Fabio Arruda Mortara (*)
Fica muito claro, como temos sustentado há anos, que existem espaços para todas as mídias.
A informação, baseada em dados de 1.200 editoras dos Estados Unidos, de que as vendas de livros eletrônicos caíram 10% no país nos cinco primeiros meses deste ano, confirma o resultado de pesquisas internacionais e do Brasil quanto ao gosto das pessoas pelas edições convencionais. Reforça, também, a tese sustentada pelas entidades representativas da indústria gráfica brasileira, desde o advento da internet e, depois, do e-book, de que as novas mídias não representavam risco de extinção da comunicação impressa, como se profetizou de modo amplo.

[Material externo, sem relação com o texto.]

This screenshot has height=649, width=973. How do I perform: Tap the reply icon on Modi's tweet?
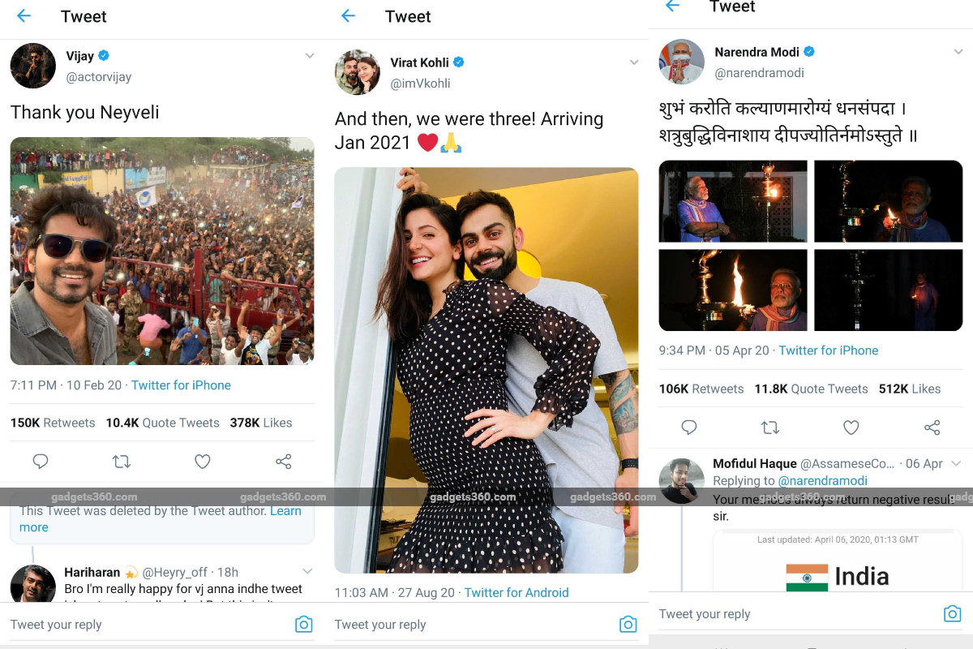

Em 2014, a participação dos livros eletrônicos no mercado norte-americano, repetindo o ocorrido em anos anteriores, foi de 20%. De maneira paulatina, tudo tende ao equilíbrio, passada a euforia inicial com o lançamento dos e-readers. Fica muito claro, como temos sustentado há anos, que existem espaços para todas as mídias. Nesse sentido, vale a pena lembrar os resultados de pesquisa do Instituto DataFolha, realizada em 2014 para a Campanha Two Sides, movimento mundial de valorização dos impressos, que tem no Brasil a participação de 42 entidades de classe.
No País, segundo o DataFolha, 59% dos leitores de livros e 56% de revistas optam pelas edições convencionais. No caso de jornais, 48% preferem acessá-los em computadores, tablets e celulares e 46% continuam fiéis às formas tradicionais. É interessante o fato de que 80% dos entrevistados brasileiros afirmaram que ler em papel é mais agradável do que em uma tela.
Estudo da Nielsen BookScan, publicado pelo jornal britânico Financial Times, é coerente com os dados brasileiros: o número de livros impressos vendidos nos Estados Unidos em 2014 subiu 2,4%, alcançando 635 milhões de unidades. No Reino Unido, o setor encolheu 1,3%, mas a queda foi muito menor do que em 2013, quando as vendas retrocederam 6,5%.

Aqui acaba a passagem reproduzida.